Rock and a Hard Place at the Cineplex: Timing DVD Releases
Have you put off seeing a new movie in a theater
and waited for the DVD instead? Or have you liked a
movie you saw in a theater so much that you bought
or rented the DVD for a second viewing? If you have,
you're one of many consumers participating in the
transformation of the film industry's business model.
Tuck assistant professor Y. Jackie Luan, with K. Sudhir
of the Yale School of Management, are researching
part of this emerging model called sequential
versioning. Movie studios routinely use it to maximize
revenues, releasing movies first in theaters then on
DVDs, followed by pay-per-view or video-on-demand.
Book publishers sequentially
release hardcover and paperback
editions, and they
and music publishers now
use sequential versioning to
incorporate platforms such
as iTunes and YouTube into
their distribution channels.
To help marketers face the challenge of determining
optimal timing of sequential product releases, Luan
and Sudhir have created an elegant econometric model
of consumer choice and applied it to the trickiest
balancing act of all: maximizing DVD sales without
cannibalizing box office receipts.
The researchers gathered information on 600 movies
released in theaters and on DVD between October
2000 and January 2004 and surveyed consumers
about their movie consumption habits. In addition to
sales, rental, and box office figures, the data includes
a dizzying array of variables, from production budgets
to Oscar nominations and even a "star power"
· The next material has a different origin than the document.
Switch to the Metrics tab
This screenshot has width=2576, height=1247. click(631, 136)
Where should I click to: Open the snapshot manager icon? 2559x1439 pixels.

rating from The Hollywood Reporter.
Luan and Sudhir found that DVDs are perishable:
initial advertising, publicity, and consumer word-of-mouth
generated at the theatrical opening decay with
time. "A DVD is like melting ice: the longer it sits,
the smaller it gets," Luan says. She figures that the
value of the buzz that accompanies a movie release
fades at an average rate of 7.3 percent a month for
rental and 5.6 percent for sales. This means that more
than 30 percent of a DVD's value evaporates during
the average four-and-a-half-month theater-to-DVD
window. If studios wait too long to release a DVD,
revenues suffer—bad business, says Luan, since the
home DVD market is more than twice the size of the
theatrical market.
But this doesn't mean the DVDs should come out as
fast as possible: offer a DVD too soon, and people skip
the theater altogether. The research shows that consumers adjust their expectations of DVD timing and
would increasingly choose to wait for the DVD when
the window gets shorter. "If we believe the price of a
high-definition TV will fall soon, many of us wouldn't
mind waiting a couple of months," Luan says, "and
the same behavior applies to movies." If the current
window is shortened to two months and consumers
decide that renting at a lower price is worth the wait,
box-office receipts will drop from the opening night
on, not just from the skipped third month.
The researchers developed a dynamic model to account
for cannibalization due to consumers' strategic
optimization. Based on the model, Luan and Sudhir
simulated longer and shorter release windows and
calculated that a two-and-half-month theater-to-
DVD window would maximize industry revenue. Can movie studios be persuaded? Some executives
have recently spoken out against further shortening
the release window.
But Professor Luan reminds us: "With DVDs, video-on-
demand, and the likes of iTunes and YouTube constituting
an ever greater percentage of revenues, studios
will eventually change their traditional ways and
start to embrace the new media world."
This article appears in the May 2009 issue of Tuck Forum.